Begin

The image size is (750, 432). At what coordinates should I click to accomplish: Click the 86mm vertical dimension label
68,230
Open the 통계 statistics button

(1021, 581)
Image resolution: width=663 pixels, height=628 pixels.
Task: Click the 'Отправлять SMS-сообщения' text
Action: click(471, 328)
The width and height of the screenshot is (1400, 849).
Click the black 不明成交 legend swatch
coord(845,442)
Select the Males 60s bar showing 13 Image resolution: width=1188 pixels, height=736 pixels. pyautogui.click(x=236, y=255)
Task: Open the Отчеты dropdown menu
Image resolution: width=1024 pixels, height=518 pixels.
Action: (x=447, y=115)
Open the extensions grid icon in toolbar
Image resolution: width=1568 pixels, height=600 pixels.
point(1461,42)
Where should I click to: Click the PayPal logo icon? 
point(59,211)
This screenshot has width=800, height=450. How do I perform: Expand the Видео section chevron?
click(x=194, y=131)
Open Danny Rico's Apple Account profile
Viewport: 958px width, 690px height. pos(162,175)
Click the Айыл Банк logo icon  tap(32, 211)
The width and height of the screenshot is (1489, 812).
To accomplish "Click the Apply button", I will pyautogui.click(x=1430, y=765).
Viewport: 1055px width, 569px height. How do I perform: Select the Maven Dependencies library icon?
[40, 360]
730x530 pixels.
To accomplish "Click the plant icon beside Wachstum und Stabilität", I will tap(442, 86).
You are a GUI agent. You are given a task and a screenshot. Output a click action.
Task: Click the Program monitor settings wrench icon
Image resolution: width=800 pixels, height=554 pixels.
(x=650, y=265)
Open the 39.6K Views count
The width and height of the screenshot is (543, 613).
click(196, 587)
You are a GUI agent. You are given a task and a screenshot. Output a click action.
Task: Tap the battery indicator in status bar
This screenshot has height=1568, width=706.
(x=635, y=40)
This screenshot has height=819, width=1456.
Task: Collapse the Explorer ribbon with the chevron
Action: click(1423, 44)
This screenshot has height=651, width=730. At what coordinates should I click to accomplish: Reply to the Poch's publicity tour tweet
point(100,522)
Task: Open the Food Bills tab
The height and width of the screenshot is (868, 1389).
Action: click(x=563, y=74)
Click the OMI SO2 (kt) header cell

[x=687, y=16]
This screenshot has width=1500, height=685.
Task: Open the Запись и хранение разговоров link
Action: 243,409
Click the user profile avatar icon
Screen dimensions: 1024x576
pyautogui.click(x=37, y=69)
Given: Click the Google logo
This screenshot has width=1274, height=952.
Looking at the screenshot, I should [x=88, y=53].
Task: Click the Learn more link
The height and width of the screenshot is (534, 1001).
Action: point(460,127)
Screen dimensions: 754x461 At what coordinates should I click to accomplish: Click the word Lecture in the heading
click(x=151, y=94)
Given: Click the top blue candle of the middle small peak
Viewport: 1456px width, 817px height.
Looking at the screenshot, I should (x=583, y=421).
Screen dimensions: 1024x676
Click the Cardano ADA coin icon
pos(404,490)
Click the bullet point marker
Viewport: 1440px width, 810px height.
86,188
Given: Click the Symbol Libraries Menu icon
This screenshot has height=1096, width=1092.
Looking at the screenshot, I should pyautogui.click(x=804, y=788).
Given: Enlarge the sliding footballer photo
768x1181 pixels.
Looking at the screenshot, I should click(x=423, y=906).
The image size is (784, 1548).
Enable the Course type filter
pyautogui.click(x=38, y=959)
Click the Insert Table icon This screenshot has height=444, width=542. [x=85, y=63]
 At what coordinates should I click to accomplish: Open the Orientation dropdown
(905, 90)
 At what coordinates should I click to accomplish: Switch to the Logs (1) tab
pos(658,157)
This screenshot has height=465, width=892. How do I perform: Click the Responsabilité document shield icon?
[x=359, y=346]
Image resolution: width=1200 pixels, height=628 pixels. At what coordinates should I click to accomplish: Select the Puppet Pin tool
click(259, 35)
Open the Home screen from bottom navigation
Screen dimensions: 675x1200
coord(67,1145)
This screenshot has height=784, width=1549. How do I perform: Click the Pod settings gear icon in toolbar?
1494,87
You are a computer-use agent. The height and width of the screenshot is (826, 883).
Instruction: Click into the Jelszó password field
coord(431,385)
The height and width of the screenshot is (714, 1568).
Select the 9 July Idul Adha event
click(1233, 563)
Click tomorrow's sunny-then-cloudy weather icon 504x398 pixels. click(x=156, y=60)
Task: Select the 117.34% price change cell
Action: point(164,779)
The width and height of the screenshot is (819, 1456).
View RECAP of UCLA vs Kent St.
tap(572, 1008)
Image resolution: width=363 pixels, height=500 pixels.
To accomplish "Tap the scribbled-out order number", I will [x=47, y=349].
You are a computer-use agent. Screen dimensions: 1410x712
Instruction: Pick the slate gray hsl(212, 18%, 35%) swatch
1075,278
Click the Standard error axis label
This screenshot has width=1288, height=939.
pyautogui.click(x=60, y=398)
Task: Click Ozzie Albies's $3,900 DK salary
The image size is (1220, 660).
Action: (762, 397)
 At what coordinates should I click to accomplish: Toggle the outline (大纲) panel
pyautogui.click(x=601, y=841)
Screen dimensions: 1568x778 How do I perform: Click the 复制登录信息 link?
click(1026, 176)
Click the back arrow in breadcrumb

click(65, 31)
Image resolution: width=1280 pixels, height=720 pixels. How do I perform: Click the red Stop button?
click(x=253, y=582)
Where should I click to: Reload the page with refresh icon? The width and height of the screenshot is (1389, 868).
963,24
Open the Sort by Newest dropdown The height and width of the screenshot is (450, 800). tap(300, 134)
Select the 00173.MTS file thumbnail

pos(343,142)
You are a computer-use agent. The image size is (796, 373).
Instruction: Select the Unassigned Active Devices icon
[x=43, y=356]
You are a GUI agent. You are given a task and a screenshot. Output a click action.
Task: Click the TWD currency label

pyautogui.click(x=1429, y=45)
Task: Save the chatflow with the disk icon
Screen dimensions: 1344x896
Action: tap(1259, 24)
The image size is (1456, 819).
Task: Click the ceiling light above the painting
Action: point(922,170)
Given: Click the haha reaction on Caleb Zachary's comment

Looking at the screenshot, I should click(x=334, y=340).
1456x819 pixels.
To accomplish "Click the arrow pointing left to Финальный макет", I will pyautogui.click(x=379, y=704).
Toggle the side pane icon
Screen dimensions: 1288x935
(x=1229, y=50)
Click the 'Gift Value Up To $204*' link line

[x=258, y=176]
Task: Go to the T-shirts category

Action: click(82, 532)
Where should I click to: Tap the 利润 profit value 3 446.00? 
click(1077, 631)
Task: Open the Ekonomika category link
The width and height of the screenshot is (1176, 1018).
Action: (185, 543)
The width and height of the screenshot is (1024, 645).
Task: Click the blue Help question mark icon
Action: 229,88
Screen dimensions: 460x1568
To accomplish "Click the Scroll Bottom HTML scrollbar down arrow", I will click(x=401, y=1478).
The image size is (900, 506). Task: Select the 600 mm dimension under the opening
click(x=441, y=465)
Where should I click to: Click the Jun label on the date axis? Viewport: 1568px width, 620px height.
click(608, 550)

End

**Exercise goal:**
Print all of the data above again, line for line, with no changes.

**Response:**
The image size is (750, 432). At what coordinates should I click to accomplish: Click the 86mm vertical dimension label
68,230
Open the 통계 statistics button

(1021, 581)
Image resolution: width=663 pixels, height=628 pixels.
Task: Click the 'Отправлять SMS-сообщения' text
Action: click(471, 328)
The width and height of the screenshot is (1400, 849).
Click the black 不明成交 legend swatch
coord(845,442)
Select the Males 60s bar showing 13 Image resolution: width=1188 pixels, height=736 pixels. pyautogui.click(x=236, y=255)
Task: Open the Отчеты dropdown menu
Image resolution: width=1024 pixels, height=518 pixels.
Action: (x=447, y=115)
Open the extensions grid icon in toolbar
Image resolution: width=1568 pixels, height=600 pixels.
point(1461,42)
Where should I click to: Click the PayPal logo icon? 
point(59,211)
This screenshot has width=800, height=450. How do I perform: Expand the Видео section chevron?
click(x=194, y=131)
Open Danny Rico's Apple Account profile
Viewport: 958px width, 690px height. pos(162,175)
Click the Айыл Банк logo icon  tap(32, 211)
The width and height of the screenshot is (1489, 812).
To accomplish "Click the Apply button", I will pyautogui.click(x=1430, y=765).
Viewport: 1055px width, 569px height. How do I perform: Select the Maven Dependencies library icon?
[40, 360]
730x530 pixels.
To accomplish "Click the plant icon beside Wachstum und Stabilität", I will tap(442, 86).
You are a GUI agent. You are given a task and a screenshot. Output a click action.
Task: Click the Program monitor settings wrench icon
Image resolution: width=800 pixels, height=554 pixels.
(x=650, y=265)
Open the 39.6K Views count
The width and height of the screenshot is (543, 613).
click(196, 587)
You are a GUI agent. You are given a task and a screenshot. Output a click action.
Task: Tap the battery indicator in status bar
This screenshot has height=1568, width=706.
(x=635, y=40)
This screenshot has height=819, width=1456.
Task: Collapse the Explorer ribbon with the chevron
Action: click(1423, 44)
This screenshot has height=651, width=730. At what coordinates should I click to accomplish: Reply to the Poch's publicity tour tweet
point(100,522)
Task: Open the Food Bills tab
The height and width of the screenshot is (868, 1389).
Action: click(x=563, y=74)
Click the OMI SO2 (kt) header cell

[x=687, y=16]
This screenshot has width=1500, height=685.
Task: Open the Запись и хранение разговоров link
Action: 243,409
Click the user profile avatar icon
Screen dimensions: 1024x576
pyautogui.click(x=37, y=69)
Given: Click the Google logo
This screenshot has width=1274, height=952.
Looking at the screenshot, I should [x=88, y=53].
Task: Click the Learn more link
The height and width of the screenshot is (534, 1001).
Action: point(460,127)
Screen dimensions: 754x461 At what coordinates should I click to accomplish: Click the word Lecture in the heading
click(x=151, y=94)
Given: Click the top blue candle of the middle small peak
Viewport: 1456px width, 817px height.
Looking at the screenshot, I should (x=583, y=421).
Screen dimensions: 1024x676
Click the Cardano ADA coin icon
pos(404,490)
Click the bullet point marker
Viewport: 1440px width, 810px height.
86,188
Given: Click the Symbol Libraries Menu icon
This screenshot has height=1096, width=1092.
Looking at the screenshot, I should pyautogui.click(x=804, y=788).
Given: Enlarge the sliding footballer photo
768x1181 pixels.
Looking at the screenshot, I should click(x=423, y=906).
The image size is (784, 1548).
Enable the Course type filter
pyautogui.click(x=38, y=959)
Click the Insert Table icon This screenshot has height=444, width=542. [x=85, y=63]
 At what coordinates should I click to accomplish: Open the Orientation dropdown
(905, 90)
 At what coordinates should I click to accomplish: Switch to the Logs (1) tab
pos(658,157)
This screenshot has height=465, width=892. How do I perform: Click the Responsabilité document shield icon?
[x=359, y=346]
Image resolution: width=1200 pixels, height=628 pixels. At what coordinates should I click to accomplish: Select the Puppet Pin tool
click(259, 35)
Open the Home screen from bottom navigation
Screen dimensions: 675x1200
coord(67,1145)
This screenshot has height=784, width=1549. How do I perform: Click the Pod settings gear icon in toolbar?
1494,87
You are a computer-use agent. The height and width of the screenshot is (826, 883).
Instruction: Click into the Jelszó password field
coord(431,385)
The height and width of the screenshot is (714, 1568).
Select the 9 July Idul Adha event
click(1233, 563)
Click tomorrow's sunny-then-cloudy weather icon 504x398 pixels. click(x=156, y=60)
Task: Select the 117.34% price change cell
Action: point(164,779)
The width and height of the screenshot is (819, 1456).
View RECAP of UCLA vs Kent St.
tap(572, 1008)
Image resolution: width=363 pixels, height=500 pixels.
To accomplish "Tap the scribbled-out order number", I will [x=47, y=349].
You are a computer-use agent. Screen dimensions: 1410x712
Instruction: Pick the slate gray hsl(212, 18%, 35%) swatch
1075,278
Click the Standard error axis label
This screenshot has width=1288, height=939.
pyautogui.click(x=60, y=398)
Task: Click Ozzie Albies's $3,900 DK salary
The image size is (1220, 660).
Action: (762, 397)
 At what coordinates should I click to accomplish: Toggle the outline (大纲) panel
pyautogui.click(x=601, y=841)
Screen dimensions: 1568x778 How do I perform: Click the 复制登录信息 link?
click(1026, 176)
Click the back arrow in breadcrumb

click(65, 31)
Image resolution: width=1280 pixels, height=720 pixels. How do I perform: Click the red Stop button?
click(x=253, y=582)
Where should I click to: Reload the page with refresh icon? The width and height of the screenshot is (1389, 868).
963,24
Open the Sort by Newest dropdown The height and width of the screenshot is (450, 800). tap(300, 134)
Select the 00173.MTS file thumbnail

pos(343,142)
You are a computer-use agent. The image size is (796, 373).
Instruction: Select the Unassigned Active Devices icon
[x=43, y=356]
You are a GUI agent. You are given a task and a screenshot. Output a click action.
Task: Click the TWD currency label

pyautogui.click(x=1429, y=45)
Task: Save the chatflow with the disk icon
Screen dimensions: 1344x896
Action: tap(1259, 24)
The image size is (1456, 819).
Task: Click the ceiling light above the painting
Action: point(922,170)
Given: Click the haha reaction on Caleb Zachary's comment

Looking at the screenshot, I should click(x=334, y=340).
1456x819 pixels.
To accomplish "Click the arrow pointing left to Финальный макет", I will pyautogui.click(x=379, y=704).
Toggle the side pane icon
Screen dimensions: 1288x935
(x=1229, y=50)
Click the 'Gift Value Up To $204*' link line

[x=258, y=176]
Task: Go to the T-shirts category

Action: click(82, 532)
Where should I click to: Tap the 利润 profit value 3 446.00? 
click(1077, 631)
Task: Open the Ekonomika category link
The width and height of the screenshot is (1176, 1018).
Action: (185, 543)
The width and height of the screenshot is (1024, 645).
Task: Click the blue Help question mark icon
Action: 229,88
Screen dimensions: 460x1568
To accomplish "Click the Scroll Bottom HTML scrollbar down arrow", I will click(x=401, y=1478).
The image size is (900, 506). Task: Select the 600 mm dimension under the opening
click(x=441, y=465)
Where should I click to: Click the Jun label on the date axis? Viewport: 1568px width, 620px height.
click(608, 550)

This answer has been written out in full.